### Problem to solve
In the listing below, find each line that holds "size" and list it.

### Provided data
- - - - -
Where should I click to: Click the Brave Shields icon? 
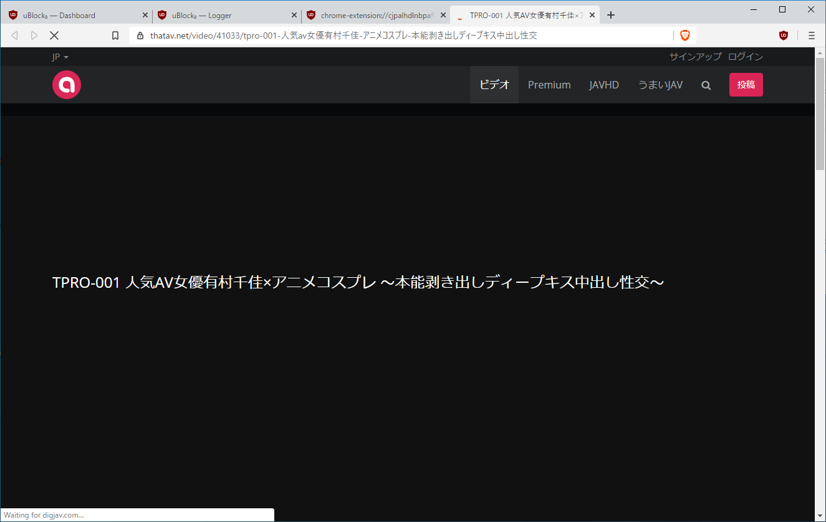point(684,36)
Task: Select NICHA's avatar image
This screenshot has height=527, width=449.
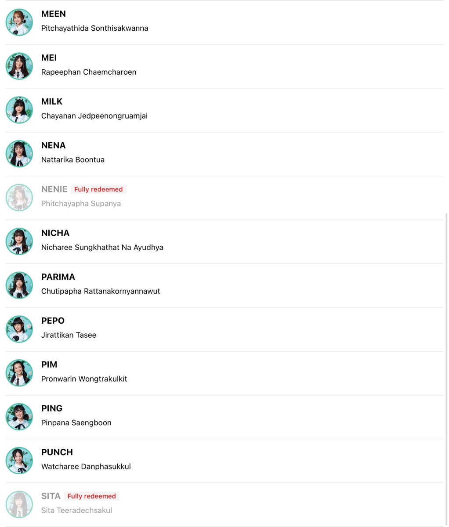Action: tap(19, 242)
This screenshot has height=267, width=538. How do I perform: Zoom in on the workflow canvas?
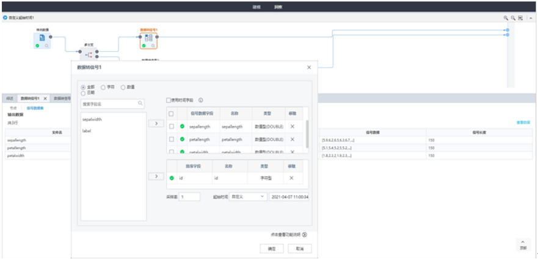click(506, 18)
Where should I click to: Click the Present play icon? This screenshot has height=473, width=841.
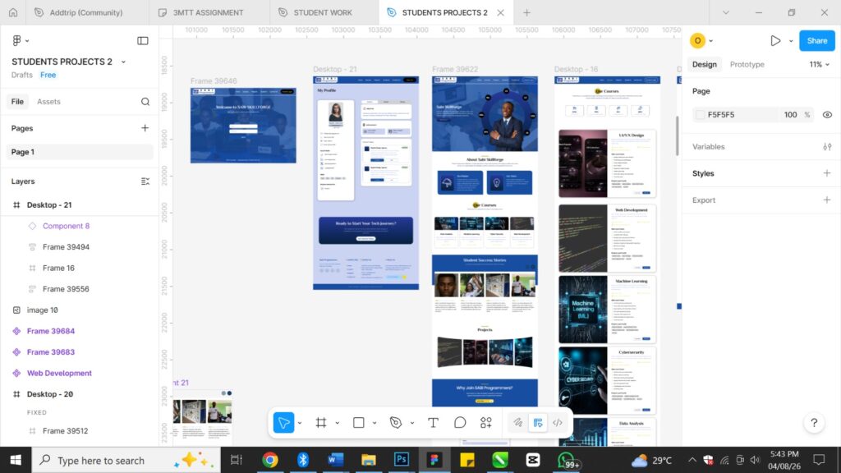point(775,40)
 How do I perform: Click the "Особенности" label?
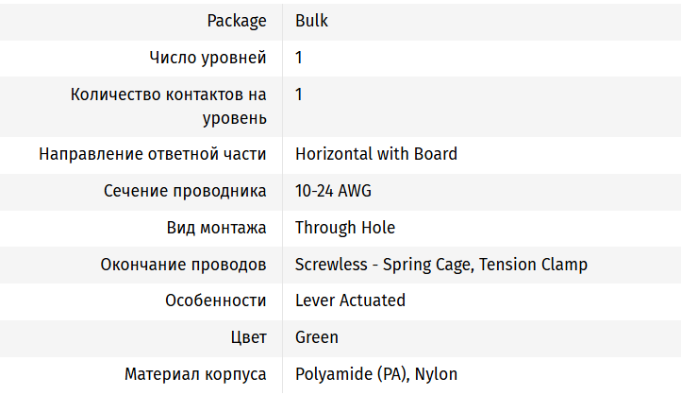pos(215,301)
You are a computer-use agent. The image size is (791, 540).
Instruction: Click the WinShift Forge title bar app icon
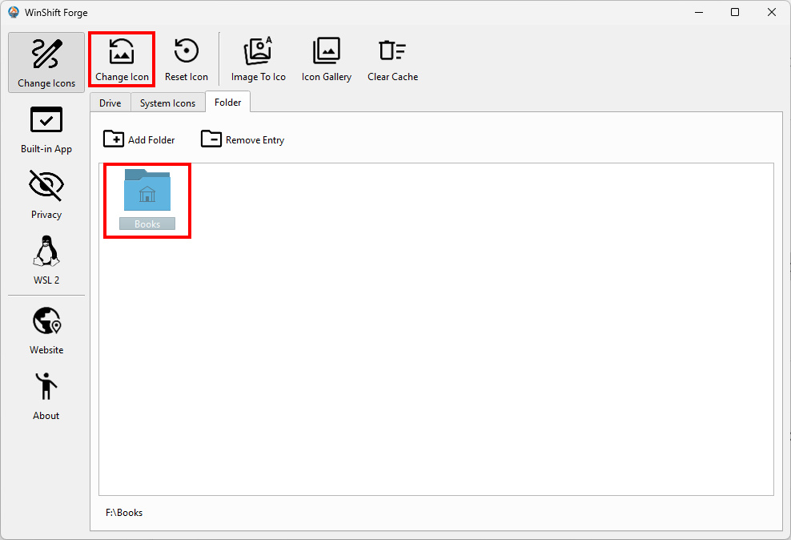[x=14, y=12]
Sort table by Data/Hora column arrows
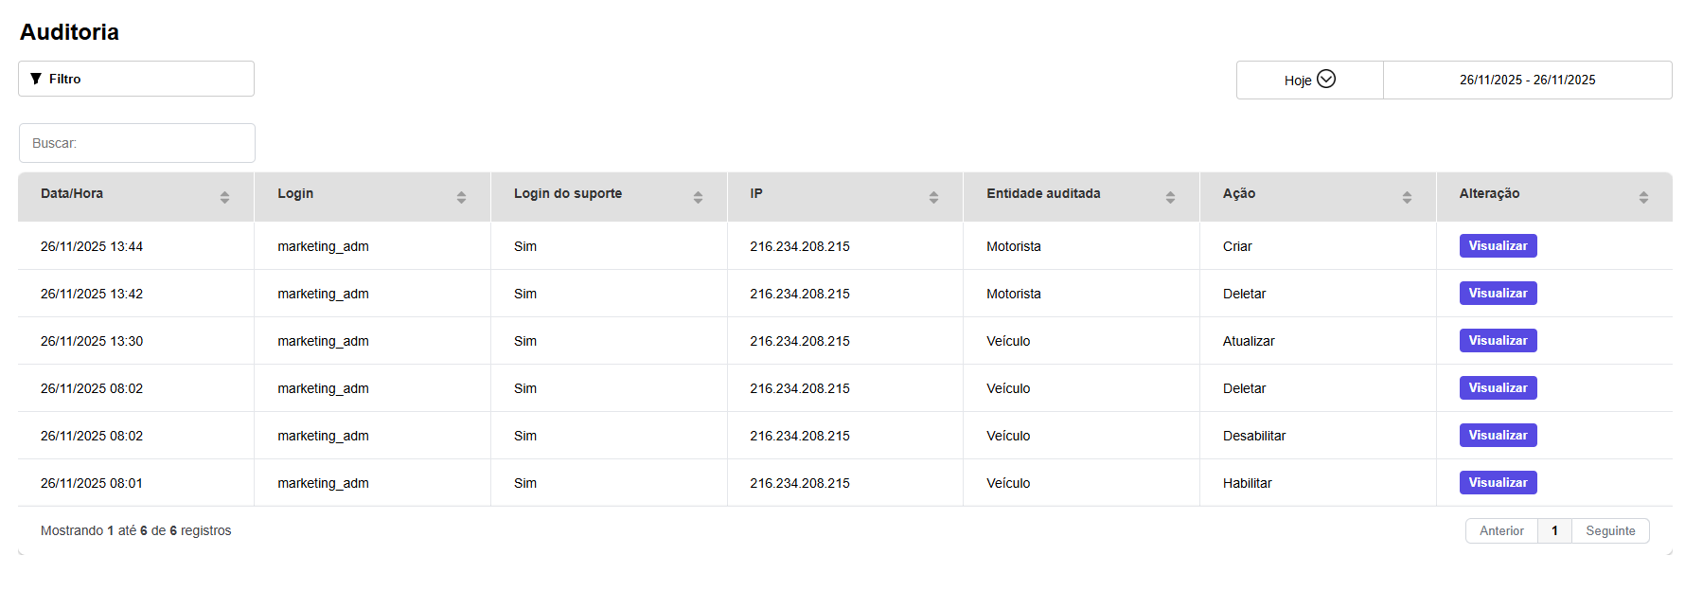Image resolution: width=1685 pixels, height=591 pixels. (x=224, y=197)
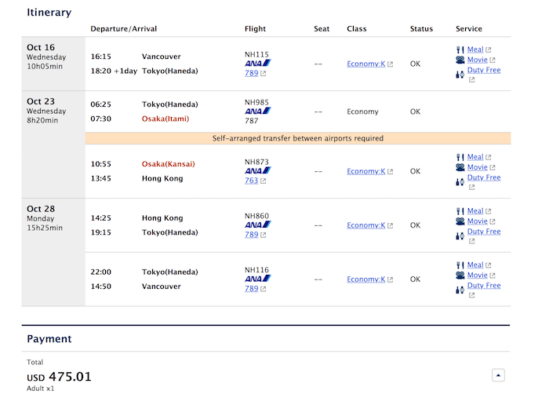Open the Duty Free link for NH860
This screenshot has width=549, height=398.
[x=484, y=232]
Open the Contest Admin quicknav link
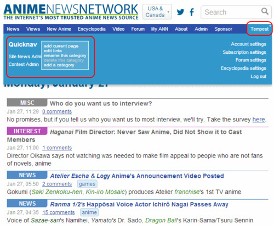Viewport: 274px width, 225px height. click(x=24, y=64)
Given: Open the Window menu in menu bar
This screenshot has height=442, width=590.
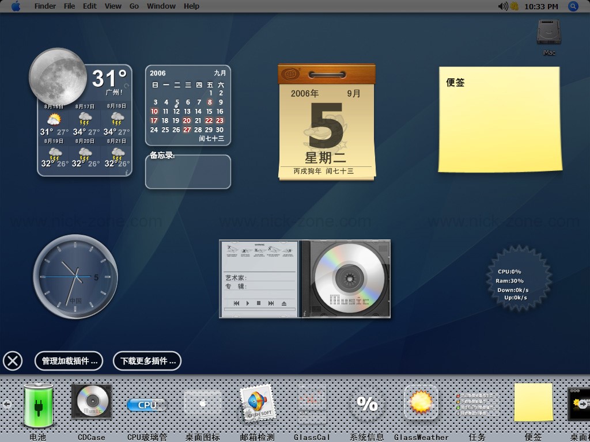Looking at the screenshot, I should point(161,6).
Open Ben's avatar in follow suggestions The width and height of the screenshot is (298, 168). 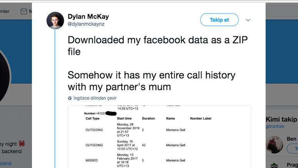(x=275, y=145)
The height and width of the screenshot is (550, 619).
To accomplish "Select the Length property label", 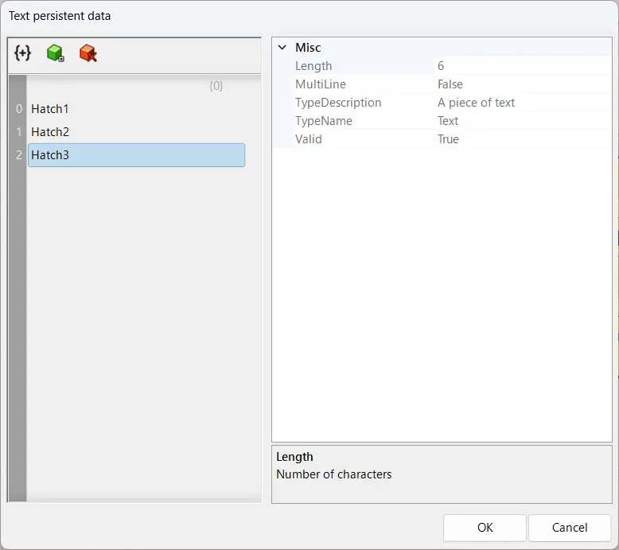I will pyautogui.click(x=313, y=66).

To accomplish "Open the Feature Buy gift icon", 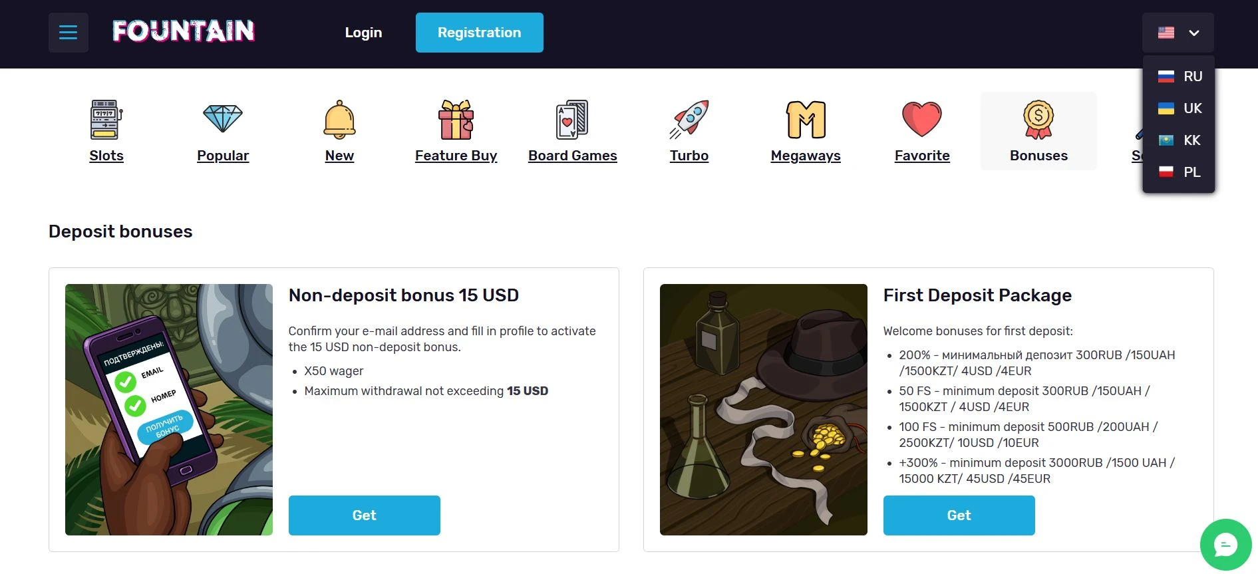I will (456, 120).
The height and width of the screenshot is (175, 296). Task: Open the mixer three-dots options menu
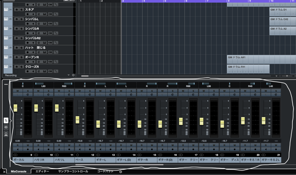click(6, 84)
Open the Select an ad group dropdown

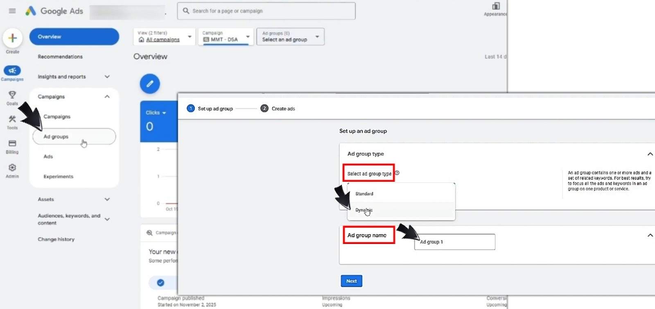pos(290,37)
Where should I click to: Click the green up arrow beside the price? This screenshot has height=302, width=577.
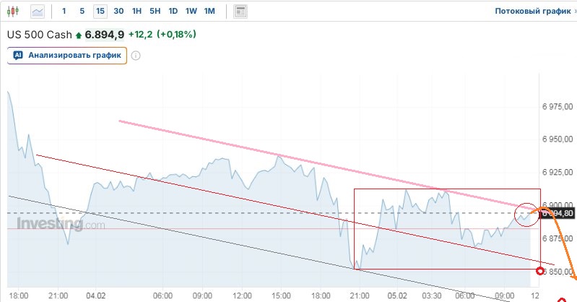[79, 35]
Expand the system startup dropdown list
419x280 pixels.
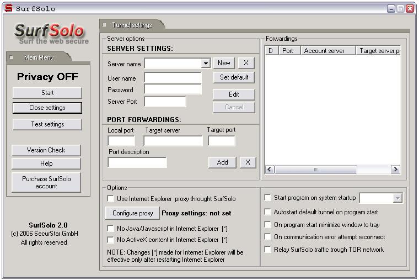click(397, 198)
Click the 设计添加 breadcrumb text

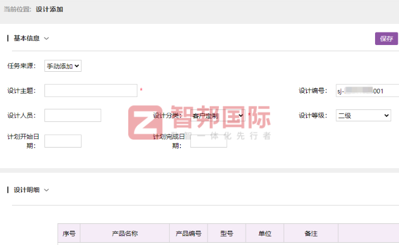coord(51,9)
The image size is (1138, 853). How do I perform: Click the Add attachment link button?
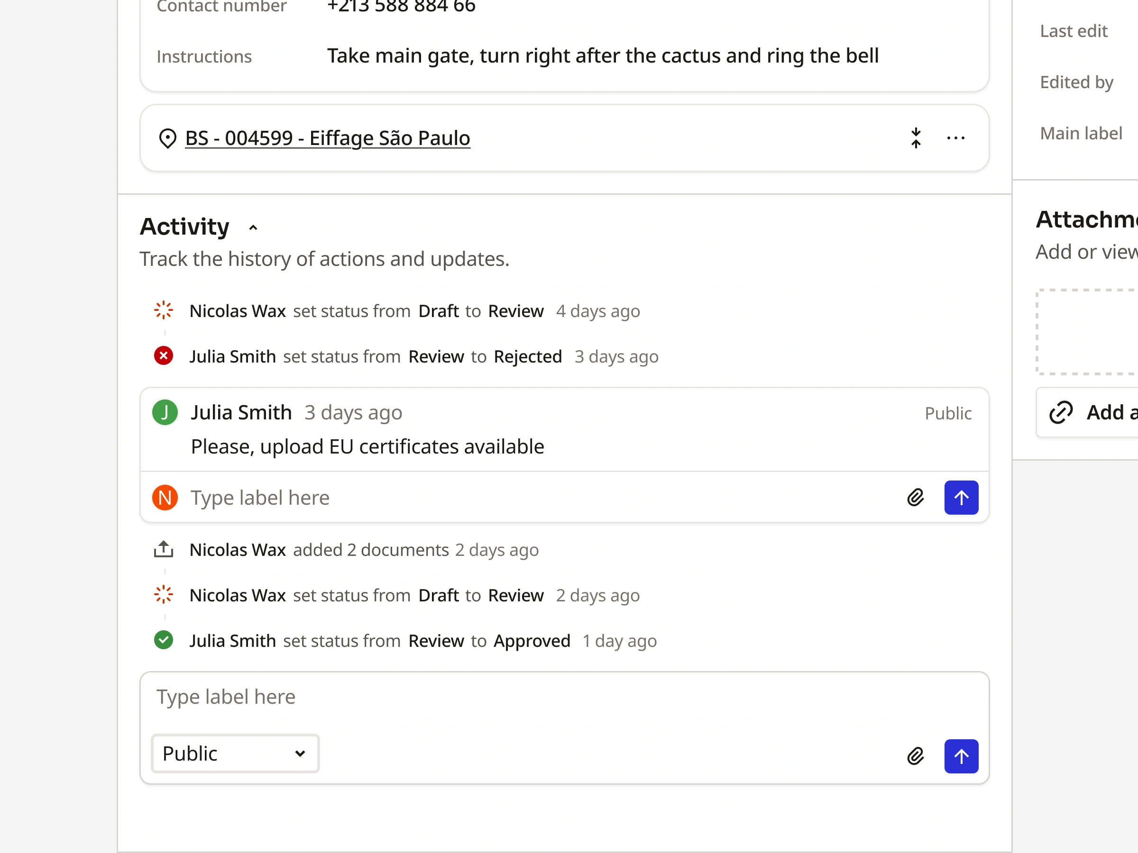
- - - - -
### Task output
You are a computer-use agent. The image size is (791, 540).
The image size is (1138, 853). How do I perform: Click the Add attachment link button?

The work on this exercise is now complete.